A company running an obsolete z890 mainframe with what amounted to 0.88 processors (332 MIPS) planned a migration to a distributed system consisted of 36 distributed UNIX servers. The production workload consisted of applications, database, testing, development, security, and more. Five years later, the company was running the same in the 36-server, multi-core (41x more cores than the z890) distributed environment except that its 4-year TCO went from $4.9 million to $17.9 million based on an IBM Eagle study. The lesson, the Eagle team notes: cores drive platform costs in distributed systems.
Then there is the case of a 3500 MIPS mainframe shop that budgeted $10 million for a 1-year migration to a distributed environment. Eighteen months into the project, now six months behind schedule, the company had spent $25 million and only managed to offload 350 MIPS. In addition, it had to increase staff to cover the over-run, implement steps to replace mainframe automation, had to acquire additional distributed capacity over the initial prediction (to support only 10% of total MIPS offloaded), and had to extend the period of running the old and the new systems in parallel at even more cost due to the schedule overrun. Not surprisingly, the executive sponsor is gone.
If the goal of a migration to the distributed environment is cost savings, the IBM Eagle team has concluded after 3 years of doing such analyses, most migrations are a failure. Read the Eagle FAQ here.
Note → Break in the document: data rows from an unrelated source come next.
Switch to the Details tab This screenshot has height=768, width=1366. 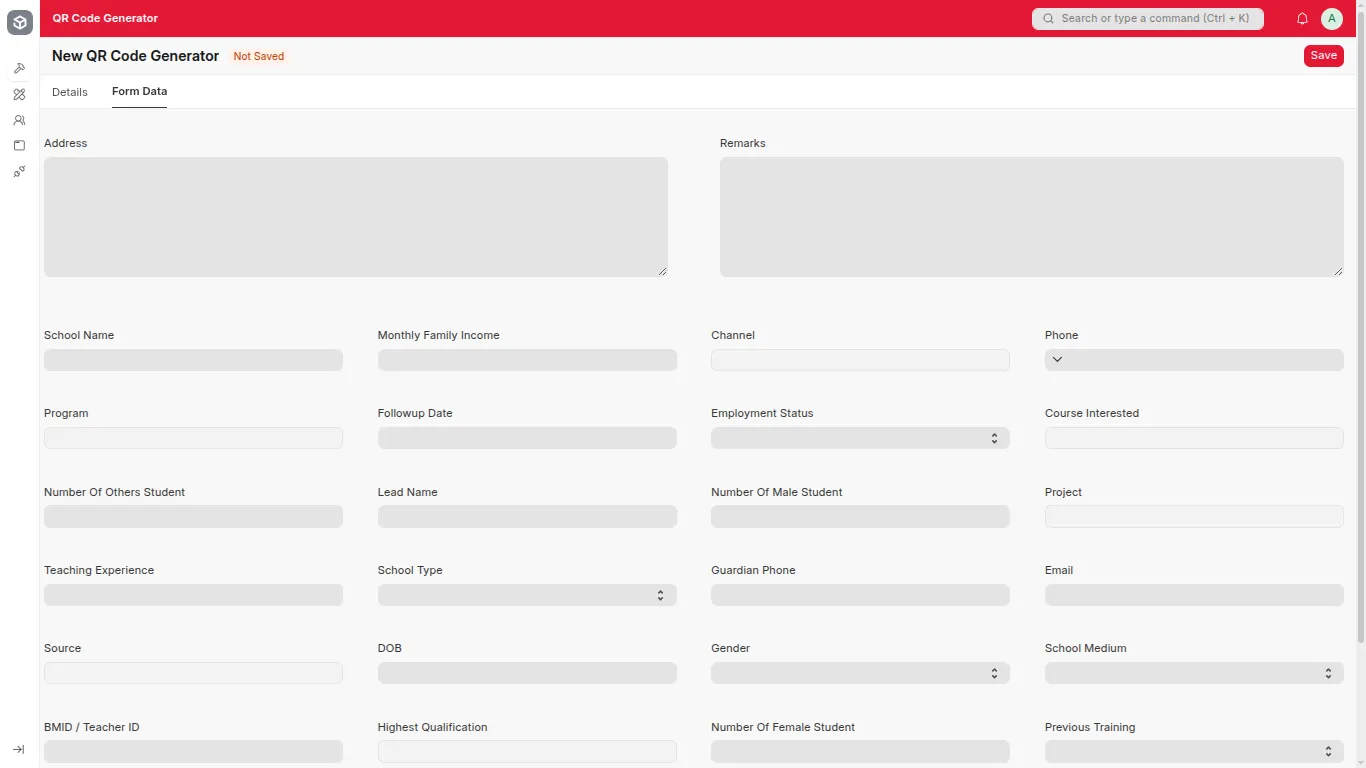coord(70,92)
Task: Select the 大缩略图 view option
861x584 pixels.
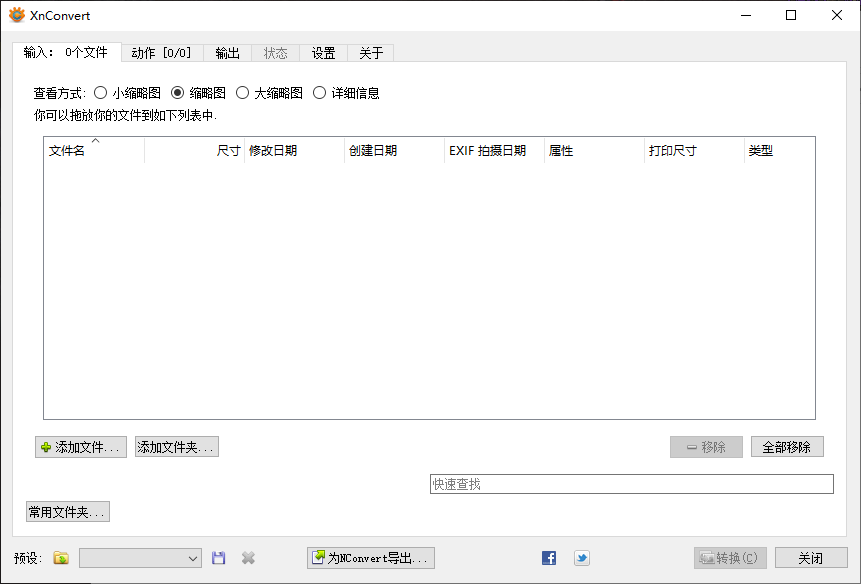Action: point(242,92)
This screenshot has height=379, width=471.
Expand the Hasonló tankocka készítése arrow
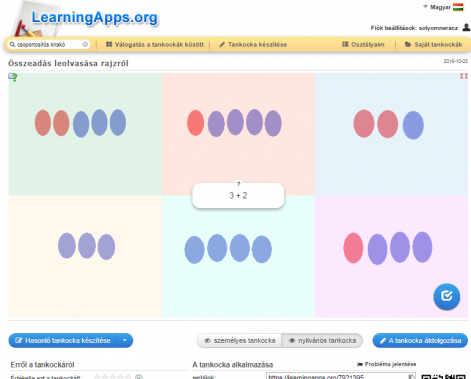pyautogui.click(x=125, y=340)
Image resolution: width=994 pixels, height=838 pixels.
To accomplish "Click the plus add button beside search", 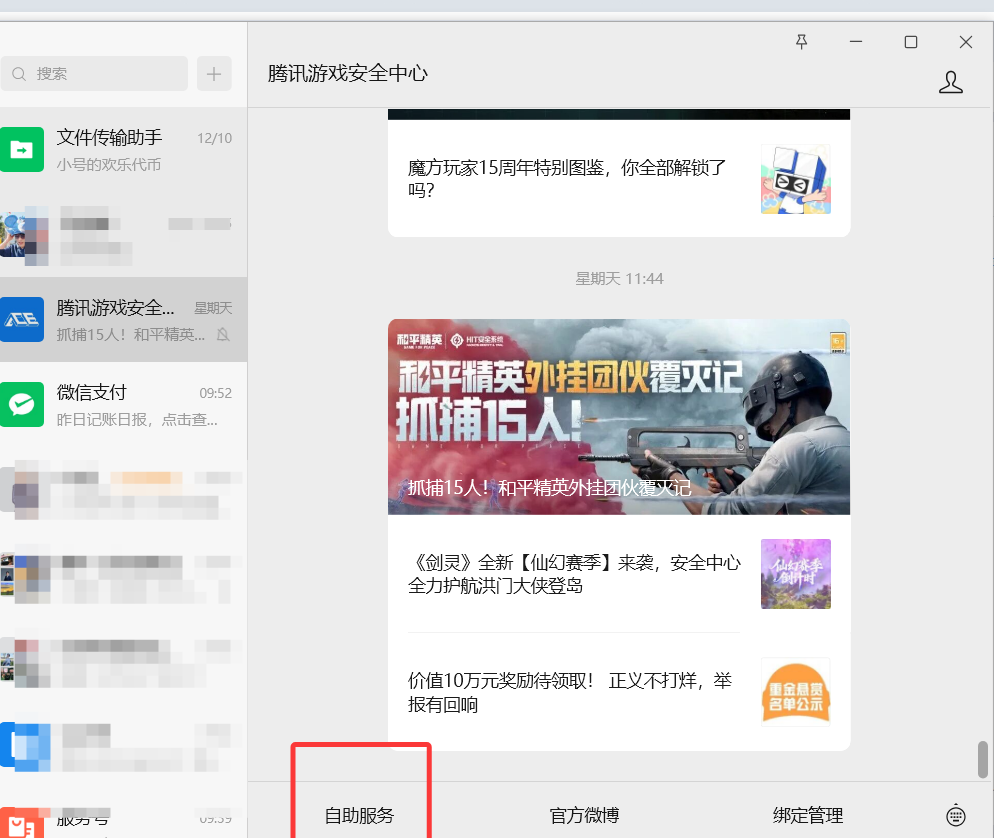I will (x=214, y=73).
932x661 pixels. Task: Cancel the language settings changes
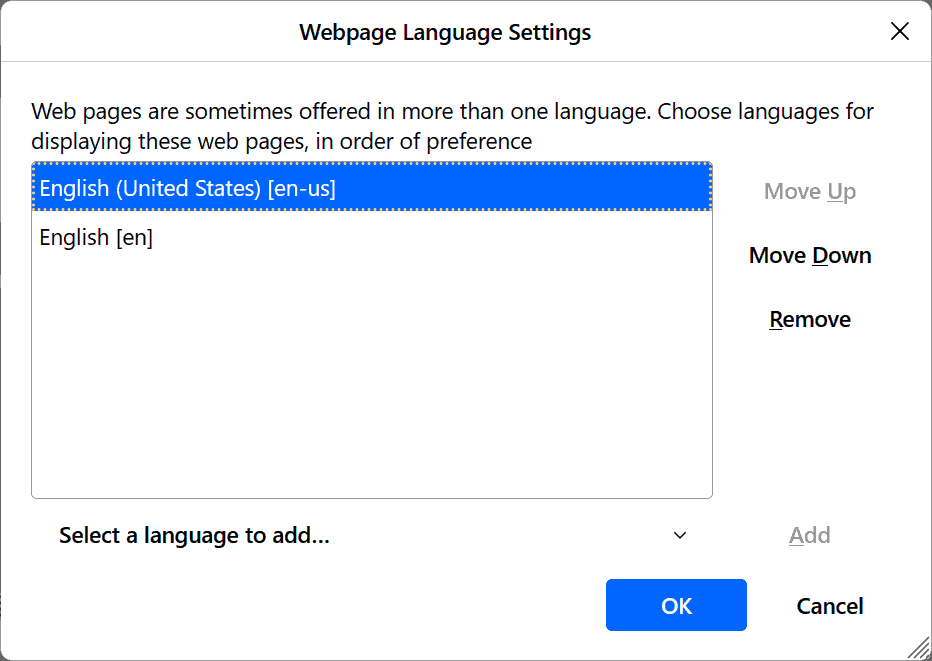[830, 606]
The Eagle TCO team was formed in 2007 and since then reports completing over 300 user studies. Often its studies are used to determine the best platform among IBM’s various choices for a given set of workloads, usually as part of a Fit for Purpose. In other cases, the Eagle analysis is aimed at enabling a System z shop to avoid a migration to a distributed platform. The Eagle team, in fact, is platform agnostic until it completes its quantitative analysis, when the resulting numbers generally make the decisions clear.
Along the way, the Eagle team has learned a few lessons. For example: re-hosting projects tend to be larger than anticipated. The typical one-year projection will likely turn into a two- or three-year project.
The Eagle team also offers the following tips, which can help existing shops that aren’t necessarily looking to migrate but just want to minimize costs:
- Update hardware and software; new systems generally are more cost-efficient. For example one bank upgraded from z/OS 1.6 to 1.8 and reduced each LPAR’s MIPS by 5% (monthly software cost savings paid for the upgrade almost immediately)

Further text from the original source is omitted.